── FRAGMENTO PROPORCIONADO ──

La de veces que nos enfrentamos a una situación delicada con alguien, sobre quien tenemos cierto ascendente (o no), y nos preguntamos cómo acertar para sacar lo mejor de la encrucijada y de la otra persona.
No hay dos personas iguales, por eso ante la misma situación cada cual probablemente merezca una respuesta “personalizada”, esto entra aparentemente en conflicto con la venda que tapa los ojos de la justicia. Ante un mismo hecho la respuesta acertada puede ir desde una reprimenda, un poco de paciencia, un silencioso y largo abrazo comprensivo, o hasta una mano que le ayude a levantarse. Lo verdaderamente difícil es acertar con la respuesta necesaria en cada caso. ¿Y cómo se hace eso cuando se tienen delante 40 personas de las que no hay tiempo o espacio de confianza para entender su situación particular? A veces incluso conociéndola es difícil saber cómo proceder.
Si a eso le añadimos que aquellos con ascendente sobre los demás (un padre, un maestro, un jefe, un entrenador) con frecuencia tienen una capacidad de impacto sobre ellos muy superior a lo que somos capaces de medir, el reto está servido, y la responsabilidad merece una reflexión.
La de veces que me he encontrado con una persona que me dice: “¿Te acuerdas aquel día que me dijiste…?” En ese momento busco en mi maltrecho disco duro de memoria y no encuentro ni rastro de aquella situación ni de mis palabras, y me siento culpable porque el que tengo delante me lo describe con pelos y señales e incluso el impacto que aquello tuvo en su vida. En ese momento tiemblo pensando si acerté o no con lo que dije y escucho atentamente el desenlace de la narración para ver cómo estuve de atinado.
Si piensas en los maestros que marcaron tu vida, rara vez lo hicieron por lo mucho que sabían de la materia que impartían, sino más bien por la mirada que tenían sobre ti, y cómo te trataron. “¿Con qué ojos me miras?” me preguntó hace no mucho una buena amiga, y la pregunta se me clavó como un dardo. En efecto mi mirada sobre ti transforma nuestra relación y cualquier cosa que nos acontezca. Es el inevitable Efecto Pigmalión del que tantas veces nos olvidamos.

───
── DATOS MOSTRADOS ──

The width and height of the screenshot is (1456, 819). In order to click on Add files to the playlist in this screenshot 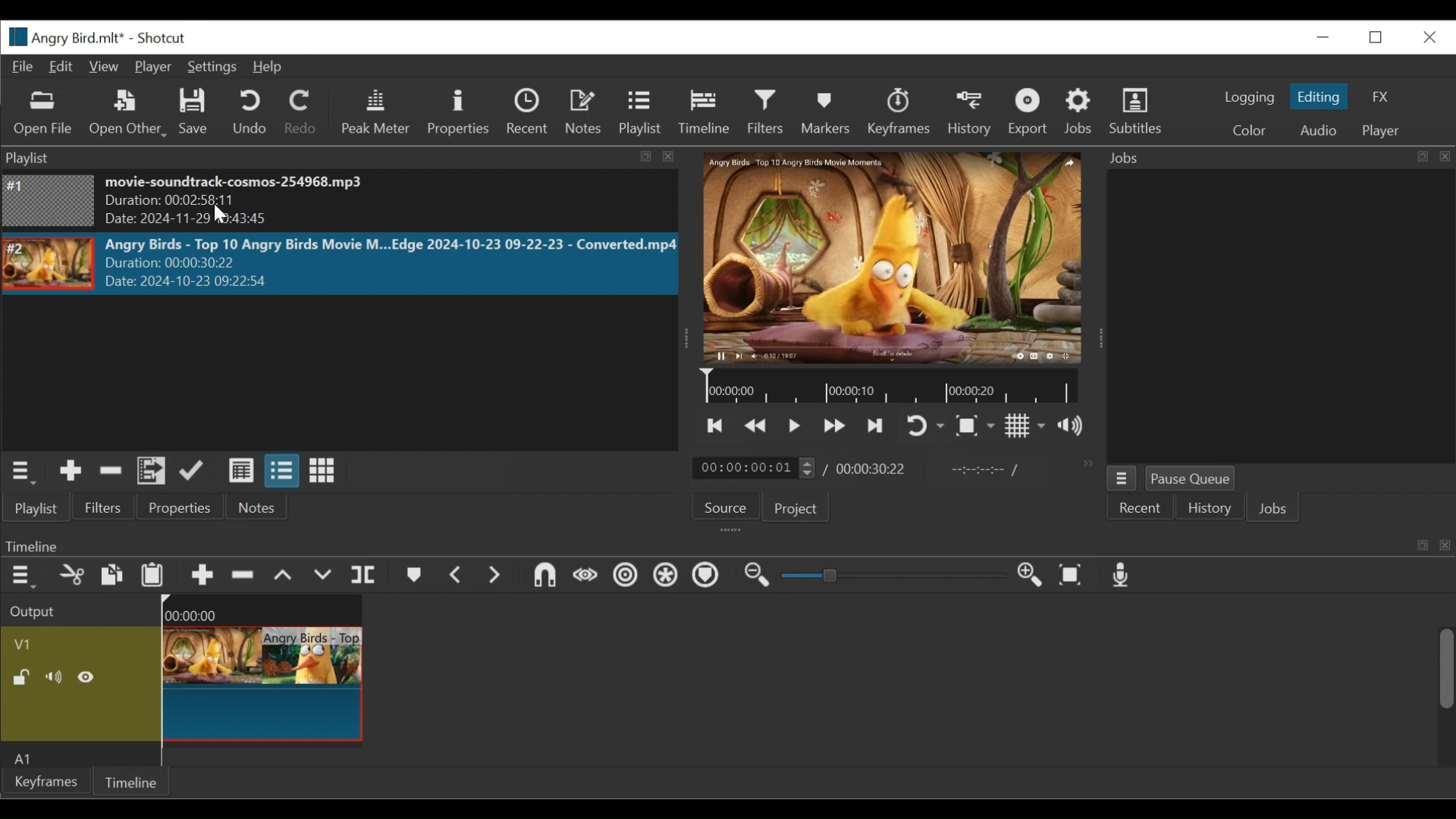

───

(TAREA A REALIZAR): Retome el texto sobre el ascendente que ejercemos sobre los demás y el efecto Pigmalión, y continúelo a partir de su última oración.

(RESULTADO DEL EJERCICIO):
Esta semana una alumna que durante todo el curso estuvo despistada, poco participativa y con nulo rendimiento, nos ha entregado un trabajo sorprendentemente brillante. Convencidos de que no era suyo, antes de suspenderla y abrirle expediente disciplinario la citamos para hacerle unas preguntas que aportaran las evidencias del fraude, pero ante nuestra sorpresa se mostró absolutamente solvente con sus respuestas. Entonces nos aclaró que estaba abrumada de lo mal que se le estaba dando la asignatura, buscó ayuda sin decirnos nada, y en muy poco tiempo fue capaz de producir esa entrega tan increíble. Nuestra mirada sospechosa cambió instantáneamente por una de reconocimiento y asombro por su tesón. No solo cambió su nota, sino que había pasado a ser otra persona y solo faltaba que fuéramos capaces de transformar nuestra forma de verla. ¡Qué difícil es educar la mirada y no permitir que se instale la inercia en ella! Qué error estuvimos a punto de cometer y qué gusto da a veces el reconocer haberse confundido. ¿No es cierto que siempre tiene más probabilidades de fertilidad equivocarse absolviendo a un culpable que condenando a un inocente? El famoso “in dubio pro reo” que lo aplica con más facilidad quien recuerda la propia falta de ejemplaridad. El que esté libre de pecado…
Vehemente como soy, tengo a veces respuestas espontáneas sin filtro que luego me pesan en el corazón. Comentando un día esto con un buen amigo me hizo la traducción para torpes del “ama y haz lo que quieras” de San Agustín. Me dijo: “Escribe los mails como si le quisieras”. Eso me alivió, porque me permitía ser sincero y reconocer que cuando tengo la carótida hinchada no quiero a nadie, pero escribir, dejarlo reposar y releerlo algo más tarde “como si…” ayuda a entender que hay determinadas cosas que nunca diría así.
Y en esas estoy, sin saber nunca cómo acertar, pero intentando resolver casi siempre “como si quisiera…”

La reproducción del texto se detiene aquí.